5th Sunday after Epiphany – February 5, 2017
Luke 7:1-17 and Psalm 119:105-107
One aspect of the ministry of Jesus was healing. When He met someone who was hurting and needed help, Jesus seemed to often ask, “How can I help?” He had a heart filled with compassion and a desire to not only relate to the pains and struggles of others but to also try to make their lives better when He could.
In today’s reading, Jesus has encountered a funeral procession. A young man, the only son of his widowed mother, has died. Jesus’ compassion is not for the dead young man. His heart goes out to the woman who has lost the last member of her family.
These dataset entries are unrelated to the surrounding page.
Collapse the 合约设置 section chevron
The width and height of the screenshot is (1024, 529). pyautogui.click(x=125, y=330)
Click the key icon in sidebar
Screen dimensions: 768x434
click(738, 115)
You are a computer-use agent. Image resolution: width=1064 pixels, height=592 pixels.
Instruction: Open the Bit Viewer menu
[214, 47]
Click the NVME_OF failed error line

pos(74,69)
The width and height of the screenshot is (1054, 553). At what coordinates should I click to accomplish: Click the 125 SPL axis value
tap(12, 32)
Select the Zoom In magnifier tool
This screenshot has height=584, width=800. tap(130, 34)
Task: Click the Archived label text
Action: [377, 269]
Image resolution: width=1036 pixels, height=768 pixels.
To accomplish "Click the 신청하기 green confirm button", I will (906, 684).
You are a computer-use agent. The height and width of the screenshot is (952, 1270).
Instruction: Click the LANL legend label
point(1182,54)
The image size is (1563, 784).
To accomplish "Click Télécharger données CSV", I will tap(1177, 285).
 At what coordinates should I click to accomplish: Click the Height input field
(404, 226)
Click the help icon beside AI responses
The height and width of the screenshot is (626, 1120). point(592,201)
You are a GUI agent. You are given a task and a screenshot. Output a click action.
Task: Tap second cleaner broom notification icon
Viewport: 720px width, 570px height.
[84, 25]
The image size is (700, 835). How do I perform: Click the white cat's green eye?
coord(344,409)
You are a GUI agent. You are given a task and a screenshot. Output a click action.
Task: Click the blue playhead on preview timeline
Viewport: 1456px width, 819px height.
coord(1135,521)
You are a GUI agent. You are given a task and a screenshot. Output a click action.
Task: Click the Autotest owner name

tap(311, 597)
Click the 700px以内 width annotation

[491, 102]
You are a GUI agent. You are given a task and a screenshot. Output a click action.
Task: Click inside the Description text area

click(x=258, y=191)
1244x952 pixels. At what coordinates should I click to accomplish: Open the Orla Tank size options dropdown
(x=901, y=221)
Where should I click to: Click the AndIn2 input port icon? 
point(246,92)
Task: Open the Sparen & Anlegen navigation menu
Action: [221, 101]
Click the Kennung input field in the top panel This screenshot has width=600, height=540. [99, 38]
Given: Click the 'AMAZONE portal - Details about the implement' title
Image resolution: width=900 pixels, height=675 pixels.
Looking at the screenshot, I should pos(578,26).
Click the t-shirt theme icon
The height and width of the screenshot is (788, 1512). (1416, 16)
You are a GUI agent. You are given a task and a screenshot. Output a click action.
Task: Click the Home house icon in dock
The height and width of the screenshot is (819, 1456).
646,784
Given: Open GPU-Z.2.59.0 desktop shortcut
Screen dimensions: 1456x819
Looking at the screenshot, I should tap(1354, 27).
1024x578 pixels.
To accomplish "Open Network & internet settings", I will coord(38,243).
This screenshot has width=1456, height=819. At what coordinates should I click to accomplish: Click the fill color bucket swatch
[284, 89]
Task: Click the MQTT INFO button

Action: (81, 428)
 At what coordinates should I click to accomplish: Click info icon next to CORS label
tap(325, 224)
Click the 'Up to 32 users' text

She is alone and vulnerable. She is afraid of what the future holds. Jesus senses her pain and acts to bring her what she needs most. This is not just about her getting her son back. It is about her getting her life back, since as a first century woman, her ability to have property and the things she needed to provide for herself were limited.
Each of us is invited to continue the work of Jesus in our own way. Few of us have the ability to raise dead people and bring them back to life! But we are not to dismiss the calling to do what we can to bring life to people who are hurting and to bring help to people who are vulnerable.
The work of the church includes healing. When we meet people who are physically, emotionally or spiritually in need of healing, it is a chance to say, “How can I be a healing presence in this person’s life?” The answer to that may give us clues into how we are to continue the ministry of Jesus in our own time and in our own ways.
Catholic priest and spiritual writer Henri Nouwen describes Jesus’ life of compassion as the “path of downward mobility.” Jesus chooses pain, rejection, persecution, and death rather than the path of “upward mobility” toward power, authority, influence, and wealth. Jesus did not reach down and lift the poor up from above. He became poor, He suffered with, and according to Luke, Jesus’ crucifixion and resurrection are precisely what enables redemption, indeed, relief from suffering, for all humanity.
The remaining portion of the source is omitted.